Thursday, August 28, 2014

Remember, It's the IPCC and It Can Never Tell the Whole Truth


The oft-maligned Inter-governmental Panel on Climate Change is, admittedly, something of a strange bird.  It doesn't conduct climate change research.  It merely collects the research undertaken by universities, government agencies and NGOs, digests the important stuff and then issues advisory reports to governments.

The IPCC reports are usually off-mark.  They sometimes, albeit rarely, overstate conclusions.  Far more often they understate projections of the arrival, severity and duration of climate change impacts.

Contrary to what denialists claim, the IPCC is, if anything, unduly optimistic.

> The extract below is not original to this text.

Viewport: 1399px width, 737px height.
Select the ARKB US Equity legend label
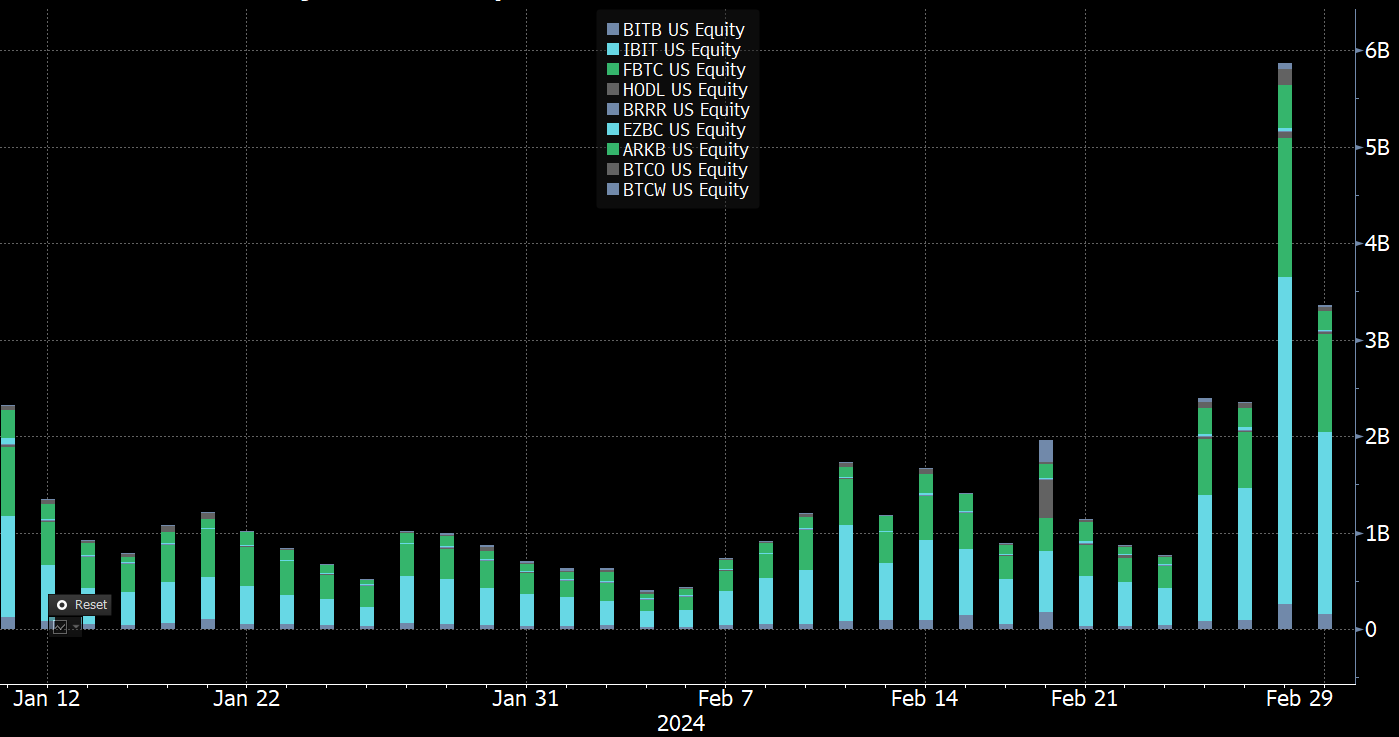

For example, until recently the IPCC was predicting that the Arctic Ocean would be seasonally ice-free by the end of this century, about 85-years from now.  The US Navy now predicts a seasonally ice-free Arctic by 2019 at the outside, perhaps as early as 2016.  The Navy's research has the IPCC about 80-years off the mark.

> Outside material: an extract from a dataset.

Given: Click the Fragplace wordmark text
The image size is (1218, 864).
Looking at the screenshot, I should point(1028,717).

The IPCC reports are the products of a team of "lead authors."  They come to their findings by consensus.  Everybody has to agree and so hold outs can extract compromises on the authors' conclusions.

It's this consensus factor that means it can be important to carefully consider the language that does find its way into the reports.  When the IPCC reports there is an "increasing likelihood" that global warming has already become "irreversible" it's using loaded words.  It's not talking about vague possibilities.  It's speaking of probabilities and it's speaking of probabilities that are increasing, approaching certainty.

When the report speaks of "irreversible" that's also a loaded word.  Irreversible means that global warming is already out of our control.  We can't turn off the tap. We have passed one or more tipping points that lead to runaway global warming, the triggering of natural feedback mechanisms of, as yet, unknown consequence.

So, if the IPCC is to be believed, it's at least somewhat probable and growing increasingly probable that we have triggered irreversible as in runaway global warming.  That's the consensus view.  That's the compromise opinion.

Does that mean we should throw in the towel?  Hardly.  There's much work to do. We need to explore what we can do to safely mitigate this warming, runaway or not.  We need to figure out how people on every corner of this world can live with each other, make common cause.  We need to work out adaptation strategies.

Above all else we need to understand that, while tackling climate change is going to be demanding, expensive and, well, hard, we can still make sure that it's worse for our kids and grandkids, much worse, and that, unfortunately, is easy - for us.

Remember, easy is what got us in this mess in the first place.  It's time to try a different strategy.